Lässt sich schon einschätzen, was die beliebtesten Konfigurationen der neun Schaerer Coffee Soul sein werden?

Man muss hierbei sicher zwischen verschiedenen Aspekten unterscheiden. Zwischen den beiden grundlegenden Modellen, der Schaerer Coffee Soul 10 und 12, kann man von einer Verteilung von einem Drittel zu zwei Dritteln ausgehen. Da Tankstellen und Convenience-Stores für uns immer wichtiger werden und damit die Nachfrage nach Selbstbedienungs-Maschinen steigt, wird die Variante mit 12,1 Zoll-Display sicher stärker nachgefragt werden. Allerdings kostet diese Maschine mehr, was bei bestimmten Marktentwicklungen durchaus dazu führen könnte, dass Kunden eher die kleinere Version anschaffen. Rein qualitativ und technisch müssen sie hierbei ja keine Abstriche machen.

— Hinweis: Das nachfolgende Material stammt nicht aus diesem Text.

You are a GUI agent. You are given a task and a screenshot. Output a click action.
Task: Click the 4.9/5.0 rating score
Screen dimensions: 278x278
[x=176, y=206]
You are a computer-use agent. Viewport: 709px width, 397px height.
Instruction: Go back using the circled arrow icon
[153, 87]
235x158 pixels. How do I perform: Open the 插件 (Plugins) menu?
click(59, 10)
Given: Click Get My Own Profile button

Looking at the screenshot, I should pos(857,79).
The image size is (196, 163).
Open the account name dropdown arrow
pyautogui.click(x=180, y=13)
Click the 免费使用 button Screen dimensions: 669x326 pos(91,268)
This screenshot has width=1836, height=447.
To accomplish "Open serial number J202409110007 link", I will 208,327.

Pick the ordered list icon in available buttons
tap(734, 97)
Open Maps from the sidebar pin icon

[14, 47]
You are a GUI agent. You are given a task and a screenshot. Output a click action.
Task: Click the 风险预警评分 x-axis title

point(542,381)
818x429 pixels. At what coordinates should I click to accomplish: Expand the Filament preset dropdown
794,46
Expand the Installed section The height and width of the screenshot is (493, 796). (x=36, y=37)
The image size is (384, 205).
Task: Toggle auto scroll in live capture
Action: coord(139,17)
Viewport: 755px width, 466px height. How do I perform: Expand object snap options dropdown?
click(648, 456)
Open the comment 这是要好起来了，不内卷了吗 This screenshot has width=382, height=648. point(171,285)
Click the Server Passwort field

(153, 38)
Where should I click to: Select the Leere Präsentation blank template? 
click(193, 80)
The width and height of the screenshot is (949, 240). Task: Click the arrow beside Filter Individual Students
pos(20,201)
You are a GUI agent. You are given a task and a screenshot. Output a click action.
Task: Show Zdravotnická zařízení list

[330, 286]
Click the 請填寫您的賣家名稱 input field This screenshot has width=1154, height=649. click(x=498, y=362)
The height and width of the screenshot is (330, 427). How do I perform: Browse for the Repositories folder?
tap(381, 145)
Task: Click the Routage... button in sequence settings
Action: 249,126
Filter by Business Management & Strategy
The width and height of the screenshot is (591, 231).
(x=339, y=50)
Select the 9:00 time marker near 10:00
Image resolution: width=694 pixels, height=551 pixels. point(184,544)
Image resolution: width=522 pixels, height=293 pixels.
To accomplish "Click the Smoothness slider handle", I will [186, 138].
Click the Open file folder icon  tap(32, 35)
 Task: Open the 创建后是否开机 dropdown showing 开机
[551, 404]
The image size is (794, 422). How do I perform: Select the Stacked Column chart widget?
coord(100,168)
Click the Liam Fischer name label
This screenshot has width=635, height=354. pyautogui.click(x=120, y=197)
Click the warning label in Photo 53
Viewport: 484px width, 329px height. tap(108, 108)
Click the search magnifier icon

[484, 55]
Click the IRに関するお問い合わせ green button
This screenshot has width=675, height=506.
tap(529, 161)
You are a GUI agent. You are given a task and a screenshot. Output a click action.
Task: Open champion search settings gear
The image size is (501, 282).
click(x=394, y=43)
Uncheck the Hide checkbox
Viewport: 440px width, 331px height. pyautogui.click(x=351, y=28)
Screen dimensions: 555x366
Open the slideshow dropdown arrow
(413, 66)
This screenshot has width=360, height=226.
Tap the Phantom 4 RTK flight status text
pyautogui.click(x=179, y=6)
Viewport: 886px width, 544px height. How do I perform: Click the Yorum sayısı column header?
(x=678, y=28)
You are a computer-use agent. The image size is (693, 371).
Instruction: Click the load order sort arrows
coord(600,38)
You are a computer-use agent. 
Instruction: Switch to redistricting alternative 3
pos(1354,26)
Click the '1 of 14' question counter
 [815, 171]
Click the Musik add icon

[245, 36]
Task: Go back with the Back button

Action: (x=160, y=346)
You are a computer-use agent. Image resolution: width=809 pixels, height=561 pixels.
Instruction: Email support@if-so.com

Im Bezug auf das Design und die technische Ausstattung sind Prognosen deutlich schwieriger. Bei den Farben bekommen wir bereits jetzt sehr gute Rückmeldungen für die schwarzen Zierelemente, die bald auf den Markt kommen werden. Auch wenn viele Kunden sehr interessiert an den farbenfrohen Optionen sind, scheint die schlichte Eleganz von Schwarz immer noch sehr beliebt zu sein. Wie stark bestimmte Ausstattungsmöglichkeiten nachgefragt werden, unterscheidet sich regional und nach Branche. „Hot & Cold“ ist, wie bereits angesprochen, vor allem in Asien ein Thema, auch wenn Europa langsam nachzieht. „Twin Milk“ kommt fast überall gut an, Unternehmen aus aller Welt sind interessiert. Um die Technologie auch für Kunden mit hohem Gästeaufkommen attraktiver zu machen, bieten wir ab nächstem Jahr auch einen grösseren Kühler an, der jeweils zehn Liter der beiden Milchsorten fasst. Eine Maschine mit drei Mühlen richtet sich zuletzt vor allem an Kunden, die ihren Gästen etwas Spezielles bieten möchten. Ausgefallene Single-Origin-Kaffees sind hier etwa geeignet. Allgemein zielen sämtliche Ausstattungsoptionen der Schaerer Coffee Soul Select darauf ab, mehr Getränkevielfalt für den Gast in höchster Qualität zu ermöglichen.